Benefits of remote working
From the employee perspective
The freedom to live where you want is the largest benefit. I always tried to live next to my office to reduce commute but now I actually live in the same building as my office. And that can be in the country if I decide. So far I can live in my home town working for one of the best companies in the world. When I travel in my camper van, I can still work.
You can pick remote company that aligns the best with your values, skill set and ambitions.
Depending on when you live right now you might save a significant portion of your day on commuting.

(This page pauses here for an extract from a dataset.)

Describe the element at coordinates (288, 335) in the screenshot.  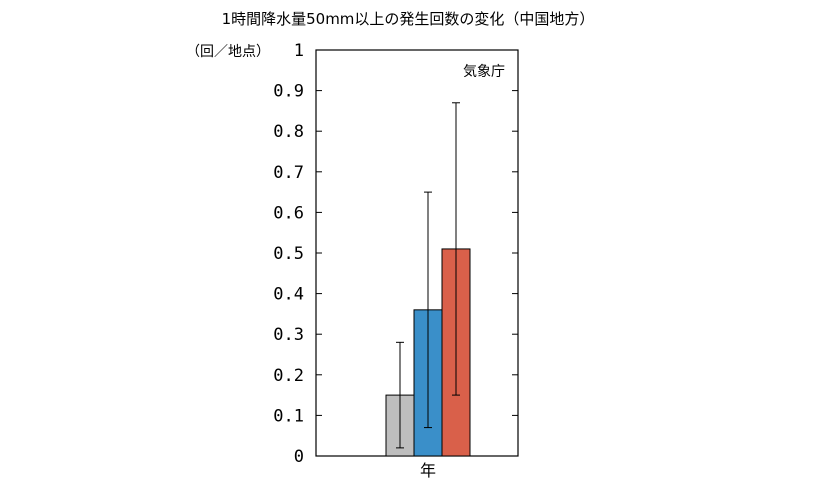
I see `y-tick-label-3: 0.3` at that location.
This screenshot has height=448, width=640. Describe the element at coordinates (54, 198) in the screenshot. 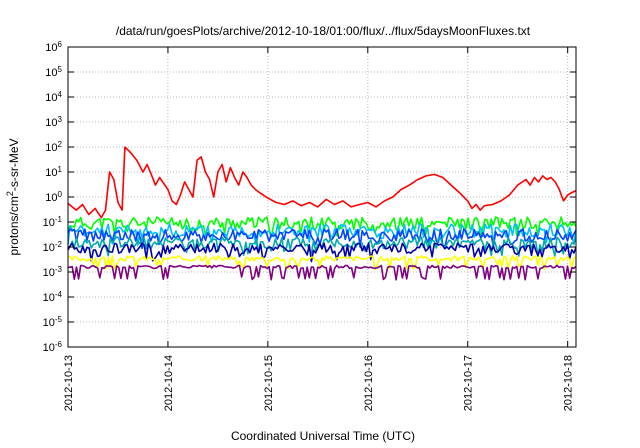

I see `y-tick-label: 10⁰` at that location.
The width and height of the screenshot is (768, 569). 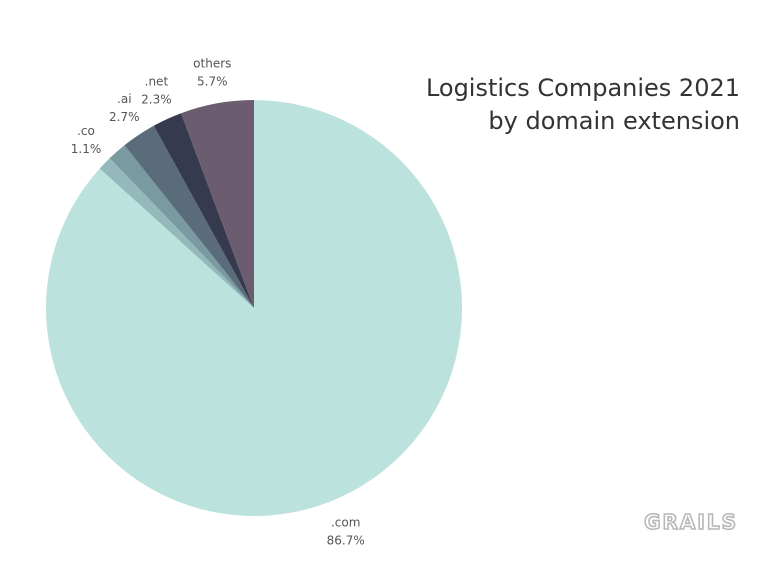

From the employer perspective
- savings for office space can be invested in sponsoring your employee’s home office
- you can find talent everywhere and cheaper because your employees don’t have to pay rent for living in the centre of a larger city
- your employees are going to be more efficient when they can work on their own terms
- thanks to more extensive documentation there is not that much know-how leaving the company with an employee
So after reading the previous sections you are thinking: That sounds great. And it’s not like I have any other option anyway.
Document your work
The most important thing is documentation. You work on an issue? Document what you are planning to do, ask for comments and then document what you are doing. That way you don’t have to give in person/video updates, everyone can read in their own time what’s happening. We use GitLab issues for that, but any other issue tracker like Trello, Jira or GitHub should be fine. GitLab issues is great for software companies because it’s so close to the source code.
Document your processes
Documenting processes showed to be one of the most valuable thing for GitLab as it scaled from a dozen or so employees to twelve hundred.

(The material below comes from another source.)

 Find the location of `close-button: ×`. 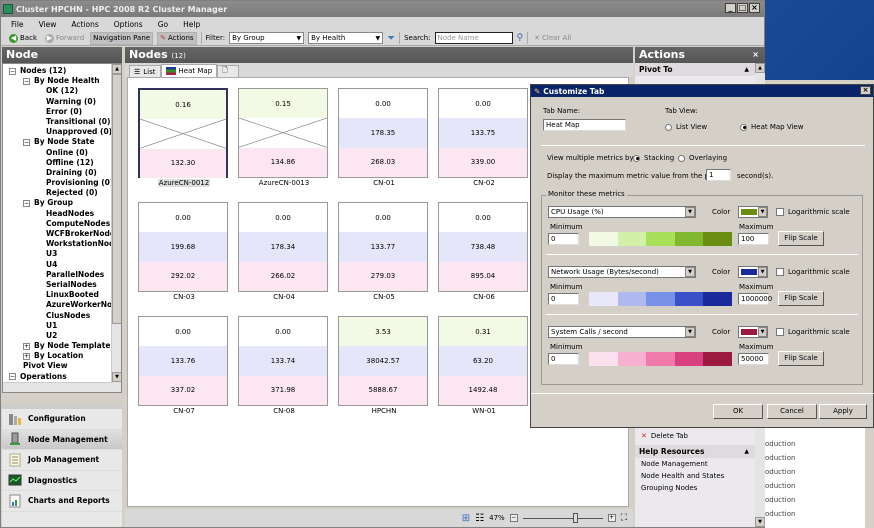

We use GitLab Pages f. It’s got seamless integration with the git repository where our whole handbook is stored:
- handbook - https://about.gitlab.com/handbook/
- the git repo - https://gitlab.com/gitlab-com/www-gitlab-com/-/tree/master
Meeting as a last resort
Surprising amount of discussion and decisions can be done asynchronously through discussion on issues. When you do have to organize a meeting. Have a clear agenda before. At GitLab we use Google Docs because it’s so easy to cooperate on them real-time during the meeting.
For video conferencing we use Zoom.us.
Procrastination is a much larger issue when you don’t have people around. It would feel weird to open YouTube at work, but at home it can’t hurt to watch that new video can it?
I strongly recommend using something like a Pomodoro timer. I’m dividing my day into twenty-five minute units and if I feel that I need to do something other than work (watch a video, read news, make a coffee) I do it outside of these blocks. Example. I read through my emails the first 25 minute block, then I make myself a coffee and read a bit of news, then I work 3 blocks in a row before taking another break. I do 10 - 14 of these blocks a day depending on meetings (which I don’t count as units), how much fun the task is and how urgent it is.
Organize your own space
If possible you should make sure that you’ve got your own room when no one else will interrupt or distract you from work.
If that is not possible, you have to at least take some quite corner in your flat and put on headphones.
Either way you should set boundaries with the other members of your household to make sure you they know not to interrupt you when you’re working. Otherwise your productivity flies out of the window.